For the state-owned bank, the June quarter profit was its highest ever, beating the Bloomberg estimate of ₹15,032 crore.
The substantial annual increase in other income was on a low base, a result of mark-to-market (MTM) loss in Q1 of FY23. Its net interest income— the difference between interest earned and expended— rose 25% to ₹38,905 crore.
The bank’s domestic net interest margin (NIM), a key indicator of profitability, however, contracted 37 basis points (bps) sequentially but showed an improvement of 24 bps from the previous year to 3.47%.
Like its peers, SBI is also seeing the impact of its deposits repricing, an effect that kicks in with a lag. The bank’s cost of domestic deposits increased 56 bps sequentially to 4.55%.
“NIM is always dynamic because the yield on advances will keep on changing and the cost of deposits will also keep on changing,” said Dinesh Khara, chairman, SBI.
“We are very mindful that we should try to have a decent NIM, which also means we should not unnecessarily overprice our borrowers and should not underpay our depositors.”

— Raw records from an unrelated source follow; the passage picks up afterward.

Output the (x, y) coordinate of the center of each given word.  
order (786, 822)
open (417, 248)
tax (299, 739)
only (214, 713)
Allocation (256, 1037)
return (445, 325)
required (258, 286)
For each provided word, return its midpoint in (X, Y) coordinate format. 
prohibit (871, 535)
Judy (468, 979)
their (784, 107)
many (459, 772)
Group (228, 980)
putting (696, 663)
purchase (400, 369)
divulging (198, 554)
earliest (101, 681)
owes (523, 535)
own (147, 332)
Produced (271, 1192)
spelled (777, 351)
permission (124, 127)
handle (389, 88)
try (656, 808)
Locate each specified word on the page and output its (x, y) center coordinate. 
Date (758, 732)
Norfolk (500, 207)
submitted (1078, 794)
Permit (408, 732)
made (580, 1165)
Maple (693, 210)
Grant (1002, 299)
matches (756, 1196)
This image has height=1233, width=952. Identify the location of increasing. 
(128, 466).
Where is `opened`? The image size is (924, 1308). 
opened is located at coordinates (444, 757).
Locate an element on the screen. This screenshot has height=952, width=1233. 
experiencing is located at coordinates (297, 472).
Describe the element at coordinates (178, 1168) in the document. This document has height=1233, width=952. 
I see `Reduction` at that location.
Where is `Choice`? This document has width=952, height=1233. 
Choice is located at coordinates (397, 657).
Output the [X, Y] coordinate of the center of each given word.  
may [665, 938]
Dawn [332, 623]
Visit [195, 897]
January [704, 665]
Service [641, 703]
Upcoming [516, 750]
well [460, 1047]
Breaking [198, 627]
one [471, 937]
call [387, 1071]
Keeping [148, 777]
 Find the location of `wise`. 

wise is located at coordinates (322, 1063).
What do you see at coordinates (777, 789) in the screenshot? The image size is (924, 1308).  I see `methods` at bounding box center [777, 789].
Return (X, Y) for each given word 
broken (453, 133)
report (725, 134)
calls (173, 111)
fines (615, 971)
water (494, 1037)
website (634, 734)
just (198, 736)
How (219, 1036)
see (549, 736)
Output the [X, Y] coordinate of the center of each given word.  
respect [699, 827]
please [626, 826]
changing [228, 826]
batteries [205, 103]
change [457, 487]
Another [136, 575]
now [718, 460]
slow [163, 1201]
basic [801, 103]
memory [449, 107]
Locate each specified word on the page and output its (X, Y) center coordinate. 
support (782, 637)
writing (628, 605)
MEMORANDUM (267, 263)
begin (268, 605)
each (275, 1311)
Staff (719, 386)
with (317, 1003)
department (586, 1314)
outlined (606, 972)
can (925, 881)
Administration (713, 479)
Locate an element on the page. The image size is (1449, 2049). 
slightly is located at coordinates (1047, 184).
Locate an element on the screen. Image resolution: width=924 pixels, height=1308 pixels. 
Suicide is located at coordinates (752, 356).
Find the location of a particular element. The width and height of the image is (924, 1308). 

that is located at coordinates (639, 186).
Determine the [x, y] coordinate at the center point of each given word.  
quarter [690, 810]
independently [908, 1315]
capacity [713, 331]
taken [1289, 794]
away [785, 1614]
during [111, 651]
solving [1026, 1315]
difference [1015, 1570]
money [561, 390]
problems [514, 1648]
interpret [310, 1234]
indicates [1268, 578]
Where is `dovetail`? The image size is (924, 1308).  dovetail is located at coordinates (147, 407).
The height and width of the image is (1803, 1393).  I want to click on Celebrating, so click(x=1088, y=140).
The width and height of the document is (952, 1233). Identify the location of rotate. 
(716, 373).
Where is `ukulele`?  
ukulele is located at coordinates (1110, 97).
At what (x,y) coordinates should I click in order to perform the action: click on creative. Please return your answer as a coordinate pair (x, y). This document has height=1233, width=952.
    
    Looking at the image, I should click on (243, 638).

While asset quality improved in Q1, with gross bad loans as a percentage of total loans declining 2 bps sequentially and 115 bps y-o-y, its fresh slippages rose sequentially. SBI reported fresh slippages of ₹7,659 crore in Q1 FY24, as against ₹3,185 crore in the March quarter and ₹9,740 crore in the June quarter last year.
The lender’s special mention accounts (SMA), an indicator of incipient stress, rose from ₹3,260 crore in the March quarter to ₹7,221 crore as on 30 June.
Of this, the bank has already regularized about ₹1,500 crore till the end of July.
Khara said there is no stress in corporate and retail segments, but some stress has originated from the small business and agriculture portfolio. The bank, Khara said, has already been able to course-correct these accounts to some extent.
“It is a function of the economy on ground and I would say that cash flow disruptions lead to some kind of impact on repayment timing. But more or less in terms of quality, it is much better,” he said.
SBI reported a 15% y-o-y growth in domestic advances. Including loans from foreign offices, the loan growth was 14% and the aggregate loan book stood at ₹33 trillion.
“The bank will be very selective in international loans. We may not grow as we would be growing in the domestic market, as the international markets are very choppy and we will be growing in those markets if at all we can take care of the quality of assets,” said Khara.
He added that the bank has set a target of 14-16% credit growth and a 13-14% deposit growth in 2023-24.
SBI’s corporate loans grew at 12.4% and retail loans were up 16.5% in the three months through June.
The bank has a pipeline of about ₹ 3.5 trillion in corporate working capital and term loans, which will aid credit growth in the coming months.
Khara also mentioned that the bank has seen corporate credit demand from manufacturing, road and infrastructure, and renewable energy companies, among others.
“We will be growing everywhere. When it comes to corporates, we are open to all kinds of opportunities, maybe renewable, services, infrastructure, but it should be in our risk appetite,” said Khara.
Shares of SBI closed at ₹573.25 on the BSE on Friday, 2.9% below their previous close.